> _EXERCISE_
With the line containing "Click GX Developer关闭 to exit" as the start and the line containing "The width and height of the screenshot is (821, 560)." as the end, transcribe that span of the entries below exactly, including both.

> _DATA UNDER STUDY_
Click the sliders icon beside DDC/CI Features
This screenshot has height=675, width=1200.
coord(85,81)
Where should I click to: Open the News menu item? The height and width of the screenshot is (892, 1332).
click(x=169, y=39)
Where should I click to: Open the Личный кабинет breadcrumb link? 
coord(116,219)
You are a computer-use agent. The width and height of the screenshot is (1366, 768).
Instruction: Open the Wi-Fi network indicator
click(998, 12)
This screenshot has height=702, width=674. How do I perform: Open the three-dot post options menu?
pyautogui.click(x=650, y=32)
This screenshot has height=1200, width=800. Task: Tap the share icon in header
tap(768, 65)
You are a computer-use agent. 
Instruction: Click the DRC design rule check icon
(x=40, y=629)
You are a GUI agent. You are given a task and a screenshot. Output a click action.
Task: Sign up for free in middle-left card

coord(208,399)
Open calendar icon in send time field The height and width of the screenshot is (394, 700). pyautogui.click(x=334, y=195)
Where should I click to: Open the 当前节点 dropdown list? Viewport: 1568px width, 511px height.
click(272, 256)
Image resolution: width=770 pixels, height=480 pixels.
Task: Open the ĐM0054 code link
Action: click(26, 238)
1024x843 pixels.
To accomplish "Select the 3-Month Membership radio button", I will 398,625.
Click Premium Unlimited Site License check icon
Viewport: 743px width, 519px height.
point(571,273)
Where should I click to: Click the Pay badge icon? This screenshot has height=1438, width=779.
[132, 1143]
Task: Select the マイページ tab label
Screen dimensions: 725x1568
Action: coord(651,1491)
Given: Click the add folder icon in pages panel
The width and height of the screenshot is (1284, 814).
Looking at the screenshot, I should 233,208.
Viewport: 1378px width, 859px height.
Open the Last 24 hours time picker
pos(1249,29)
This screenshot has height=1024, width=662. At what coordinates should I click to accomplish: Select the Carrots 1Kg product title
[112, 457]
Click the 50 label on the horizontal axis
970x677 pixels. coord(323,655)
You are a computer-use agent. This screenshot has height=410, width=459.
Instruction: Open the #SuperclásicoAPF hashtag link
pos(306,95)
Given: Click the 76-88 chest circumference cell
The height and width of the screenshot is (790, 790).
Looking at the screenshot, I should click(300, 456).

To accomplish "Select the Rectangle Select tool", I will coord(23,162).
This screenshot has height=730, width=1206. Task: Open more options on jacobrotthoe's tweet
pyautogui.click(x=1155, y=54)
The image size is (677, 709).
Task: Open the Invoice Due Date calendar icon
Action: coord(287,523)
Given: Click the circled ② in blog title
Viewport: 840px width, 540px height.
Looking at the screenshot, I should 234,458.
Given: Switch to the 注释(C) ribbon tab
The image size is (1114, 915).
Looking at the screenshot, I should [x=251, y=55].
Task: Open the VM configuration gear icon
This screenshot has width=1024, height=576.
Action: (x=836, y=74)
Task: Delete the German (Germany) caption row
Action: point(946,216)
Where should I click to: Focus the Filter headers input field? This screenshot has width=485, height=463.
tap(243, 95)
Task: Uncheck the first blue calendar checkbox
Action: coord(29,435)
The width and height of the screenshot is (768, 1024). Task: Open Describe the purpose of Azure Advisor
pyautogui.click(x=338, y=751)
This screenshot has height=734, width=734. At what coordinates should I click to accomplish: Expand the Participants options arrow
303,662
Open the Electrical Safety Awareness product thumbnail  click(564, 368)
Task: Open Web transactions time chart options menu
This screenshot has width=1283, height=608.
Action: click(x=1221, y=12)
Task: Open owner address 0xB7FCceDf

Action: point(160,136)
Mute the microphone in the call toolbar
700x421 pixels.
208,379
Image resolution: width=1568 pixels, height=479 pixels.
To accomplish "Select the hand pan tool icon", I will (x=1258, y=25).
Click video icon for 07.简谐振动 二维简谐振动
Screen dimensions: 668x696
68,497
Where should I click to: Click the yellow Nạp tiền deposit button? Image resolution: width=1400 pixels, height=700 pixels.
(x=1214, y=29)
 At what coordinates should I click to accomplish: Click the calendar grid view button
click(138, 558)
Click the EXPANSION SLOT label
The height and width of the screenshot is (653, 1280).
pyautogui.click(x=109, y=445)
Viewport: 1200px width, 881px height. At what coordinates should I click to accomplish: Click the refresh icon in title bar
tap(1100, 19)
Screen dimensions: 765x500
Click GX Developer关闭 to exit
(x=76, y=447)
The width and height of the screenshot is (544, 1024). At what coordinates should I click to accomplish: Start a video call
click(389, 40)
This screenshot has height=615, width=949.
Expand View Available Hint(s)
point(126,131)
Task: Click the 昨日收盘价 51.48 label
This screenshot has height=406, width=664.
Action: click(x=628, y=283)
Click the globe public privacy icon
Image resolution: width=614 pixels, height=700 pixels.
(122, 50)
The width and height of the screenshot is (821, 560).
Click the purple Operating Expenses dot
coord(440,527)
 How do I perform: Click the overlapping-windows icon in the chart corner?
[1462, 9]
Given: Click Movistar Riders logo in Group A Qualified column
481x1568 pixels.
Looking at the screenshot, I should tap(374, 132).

> _RESULT OF THE EXERCISE_
Click GX Developer关闭 to exit
(x=76, y=447)
The width and height of the screenshot is (544, 1024). At what coordinates should I click to accomplish: Start a video call
click(389, 40)
This screenshot has height=615, width=949.
Expand View Available Hint(s)
point(126,131)
Task: Click the 昨日收盘价 51.48 label
This screenshot has height=406, width=664.
Action: click(x=628, y=283)
Click the globe public privacy icon
Image resolution: width=614 pixels, height=700 pixels.
(122, 50)
The width and height of the screenshot is (821, 560).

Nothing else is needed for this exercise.